Just no. Reactor buildings take up a small fraction of the total site area. Constructing additional reactors on existing sites has been done for about as long as nuclear power has existed and multiple reactors coexist simultaneously at the same site.
>"Replacing panels is just a cost question"
Sure, I bet you won't need more than 2 guys and a pickup truck to install, maintain and replace the 120 million panels it would take to create the equivalent to a site with 4 modern reactors. After all, that's only 35 000 panels to install every day if you want to build the site in 10 years.
Everything is magical with solar.
There are actual current contracts that agree to sell solar at under 2c/kWh. Construction of multiple reactors on the same location is very common, constructing a new reactor next to a reactor being decommissioned isn’t.
Please link. I've read about some far future contracts relying heavily on public subsidies but even those were at a higher price.
At that price, earnings would (depending largely on geography) be something like 160-400 USD / 1.8m² panel over a 20 year period. This needs to cover panel cost, inverters and electrical infrastructure, installation&decommission, land rent, loss due to some prematurely dead panels, administration etc.

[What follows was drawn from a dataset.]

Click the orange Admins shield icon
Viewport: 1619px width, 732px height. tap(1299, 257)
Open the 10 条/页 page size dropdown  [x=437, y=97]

I would presume it's a matter of very few new nuclear reactors being built. Some smaller sites will be decommissioned regardless though.
If 1kw is worth 0.01997 $/h * 24 * 0.266 * 365 * 20 = 930$. Of course they don’t instantly break exactly in year 20. They lose efficiency over time so averaging ~90% over 25 years which is ~100% over 22 years. https://sunelec.com/wp/wp-content/uploads/2020/09/P72_outlin...
I can’t find an exact breakdown of costs spent on panels vs interest, instillation, inverters etc. But, at most we are talking about fractions of a cent worth of subsides to hit 2c/kWh.
That's a calculation based on 1kW of installed capacity, which is about 3 of those 345W panels so the earning per panel over its lifetime (in sunny southern California btw) is about $310.
Also, here's a B.Sc. paper from my alma mater (English abstract in the paper) http://www.diva-portal.se/smash/get/diva2:1236618/FULLTEXT01...
that puts the current all inclusive production cost of nuclear power in Sweden (incl. funding for permanent spent fuel storage) at $0.03/kWh. That's an actual cost for stuff that actually exists today.
>"Replacing panels is just a cost question"
Sure, I bet you won't need more than 2 guys and a pickup truck to install, maintain and replace the 120 million panels it would take to create the equivalent to a site with 4 modern reactors. After all, that's only 35 000 panels to install every day if you want to build the site in 10 years. Everything is magical with solar.
>"2c/kWh"
That's a hypothetical figure for 2050.